Outside the firm, she was appointed to serve as one of the co-chairs of the Cuyahoga County Economic Inclusion Task Force, along with four other business, religious, and governmental leaders. The task force, which has now concluded its work with a series of recommendations to the county, examined the county’s employment and contracting practices to determine how it could better include minority workers, vendors, and businesses in the commercial life of the county.

Involvement in non-profit, civic, volunteer, or pro bono activities
As noted, Inajo does not support nonprofits as a sideline activity; instead, she has made a career of it, a fact that was recently recognized by Best Lawyers in America®, which honored her with the 2015 “Lawyer of the Year” award in the Non-Profit/Charities Law category. In addition to her work as an Ulmer & Berne partner—and because of the skill and energy she brings to that work—she is frequently asked to play a substantial role in the community outside of her capacity as a lawyer.

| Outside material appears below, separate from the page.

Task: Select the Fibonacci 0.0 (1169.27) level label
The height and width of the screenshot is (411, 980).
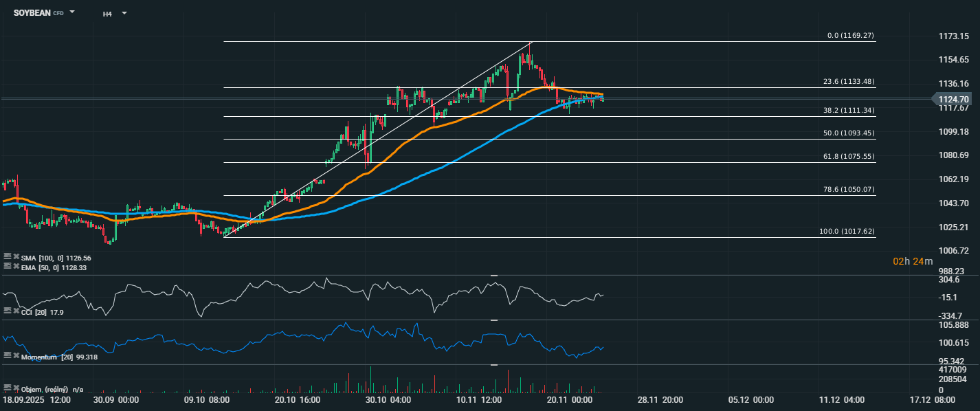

Inajo has served on the boards of directors of a long list of organizations including the American Red Cross Cleveland Chapter, Center for Community Solutions, Cleveland Leadership Center, Hathaway Brown School, and the Barbara Byrd-Bennett Foundation for Cleveland’s Children. Today, she serves on the boards of three organizations of particular importance to her:  the Medical Mutual of Ohio Charitable Foundation; the Cleveland Foundation, where she chairs the governance committee; and the Cuyahoga County Board of Elections, which she chairs.

Inajo, who has long been concerned with election and ballot access issues, credits her relationship with the late Stephanie Tubbs Jones, the first African American woman elected to Congress from Ohio, as instrumental to her civic and community involvement. Inajo is among a group of 22 who have been asked to give their reflections on Congresswoman Jones in connection with the dedication of a permanent art exhibit in her name at Cleveland Hopkins International Airport. For Inajo, this is a profoundly meaningful honor. To those who know her, it is another reflection of her ability to forge deep connections in a life and career dedicated to improving public life in Cleveland.